In CA all or at least most apricots are considered self fruitful. When I first tried growing apricots in the NE 25 years ago it was assumed to be true here as well, but I noticed where I had two separate varieties, fruiting was considerably more consistent. I mentioned this to Tom at Adam’s County Nursery and he said they’d been noticing the same thing and shortly thereafter a note in their catalogue mentioned the need for cross pollination.

As far as pollination of Zaiger’s so called cross species varieties, I expect that as long as you have another variety of the fruit they most resemble, (apricots for apriums and J. plums for pluots) you likely will be OK.

My Flavor Grenade certainly seems more than adequately pollinated by a nearby Satsuma plum and it is my only pluot that has yet to bloom an/or fruit.

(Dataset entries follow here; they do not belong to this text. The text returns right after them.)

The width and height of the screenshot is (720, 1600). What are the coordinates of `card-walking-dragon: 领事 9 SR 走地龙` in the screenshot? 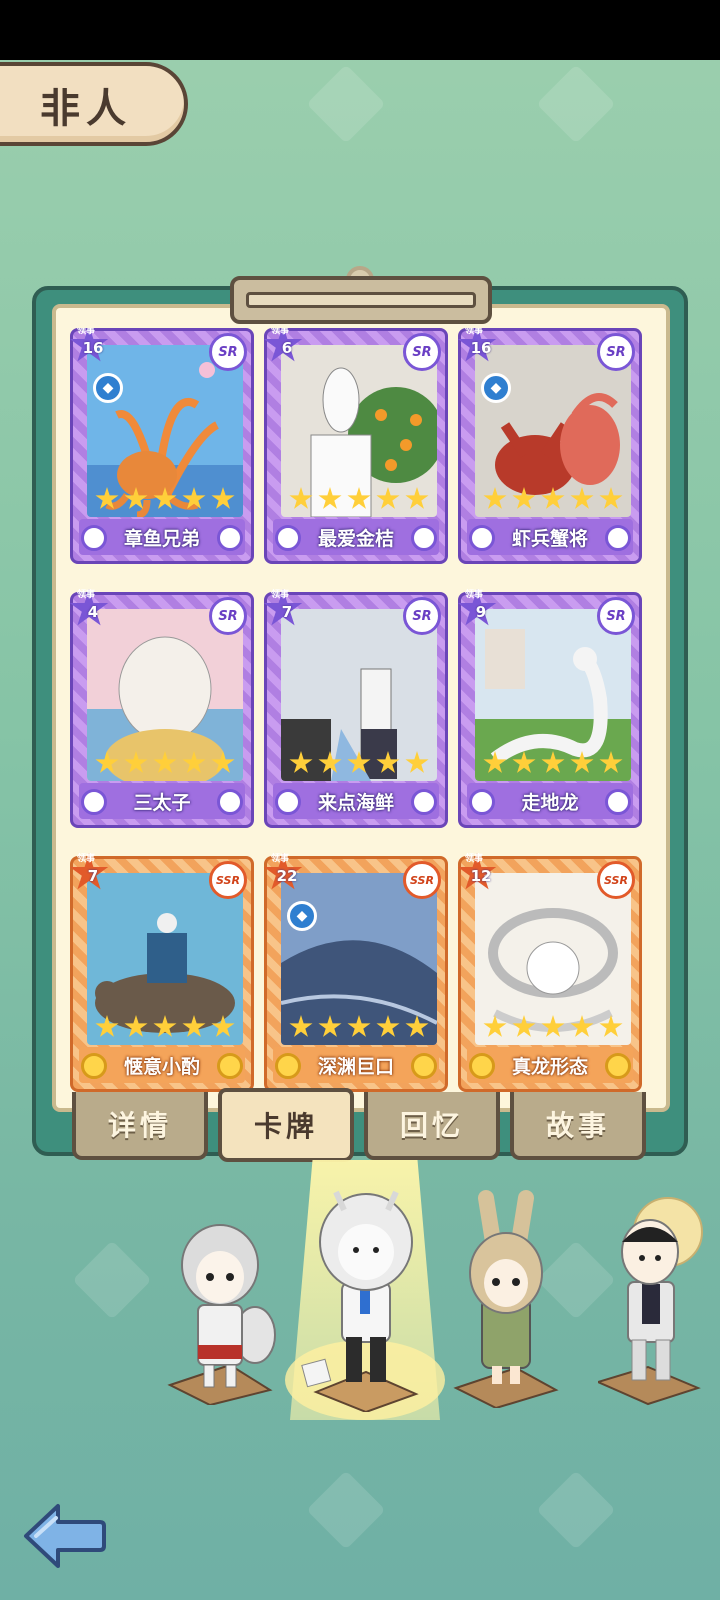 It's located at (550, 708).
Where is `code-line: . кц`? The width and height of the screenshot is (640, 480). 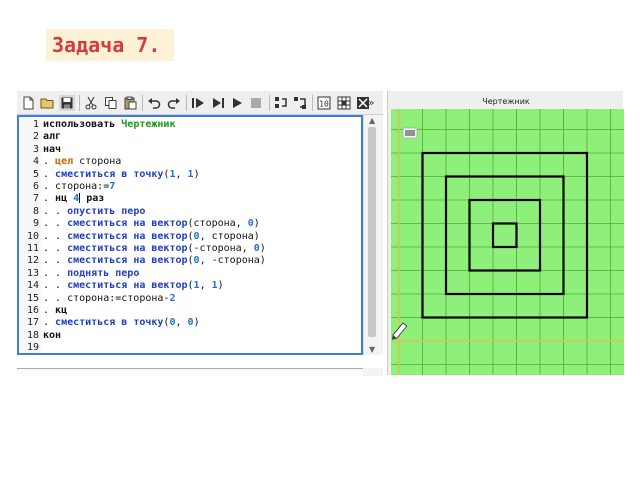 code-line: . кц is located at coordinates (55, 311).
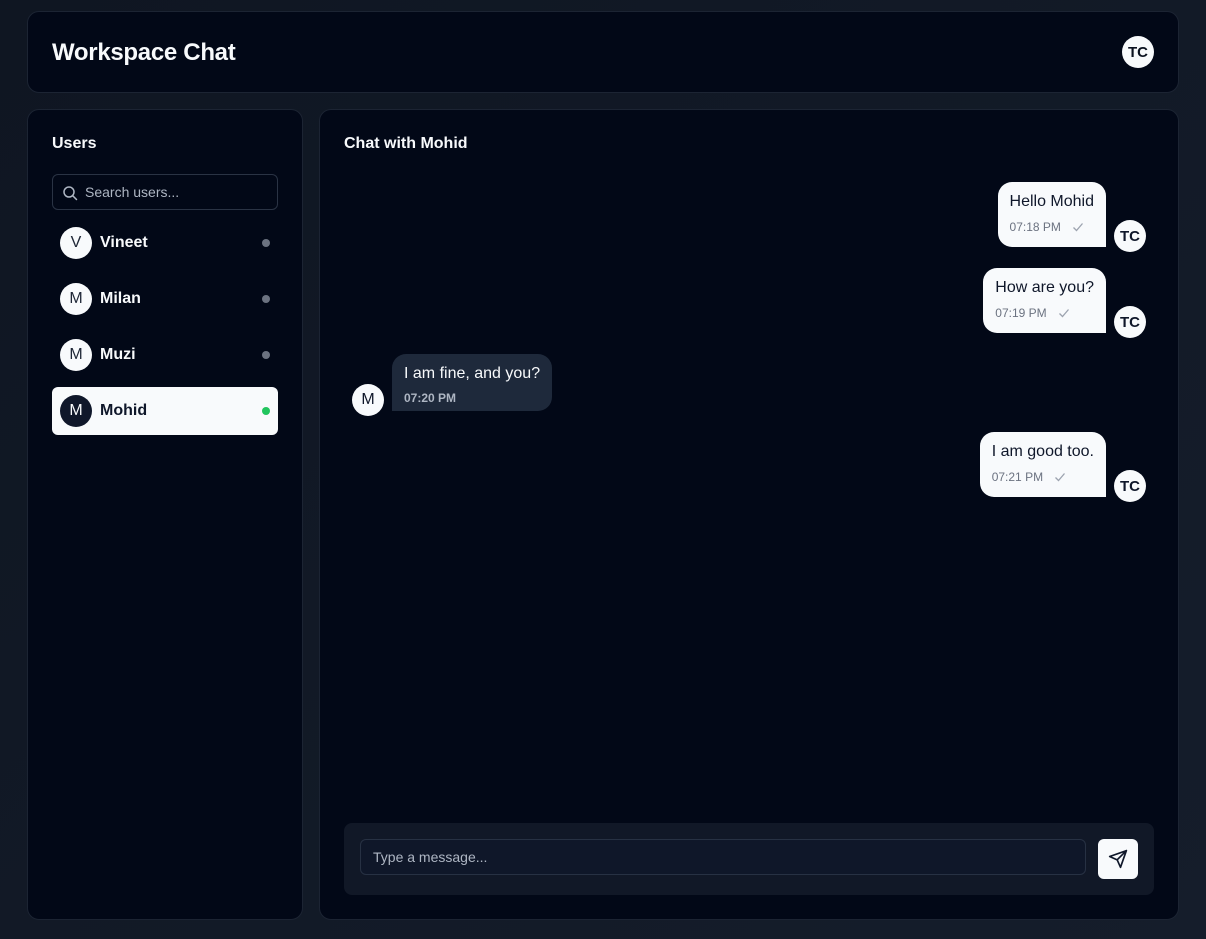 The height and width of the screenshot is (939, 1206). I want to click on message-bubble-outgoing: Hello Mohid 07:18 PM, so click(1052, 214).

You know, I’ve read this before and suspect it’s true. It would be an interesting experiment to test if it’s true across all apricot types.

Any science-y people out there who could give a biological explanation for weather-dependent self-fertility?

Yeah, the explanation is easy for pears, but there is probably some similar explanation based on higher energy reserves for cots as well. Perhaps they have a mechanism to favor fruit that is not all of their own DNA and only hold onto it when there is an energy surplus. I wonder if the self pollinated seeds produce as hardy a tree or sprout with the same percentage of success.

I don’t think it is an important enough issue for anyone to go to much expense to establish reasons scientifically, but a botanist might have the knowledge to make a better guess than I can.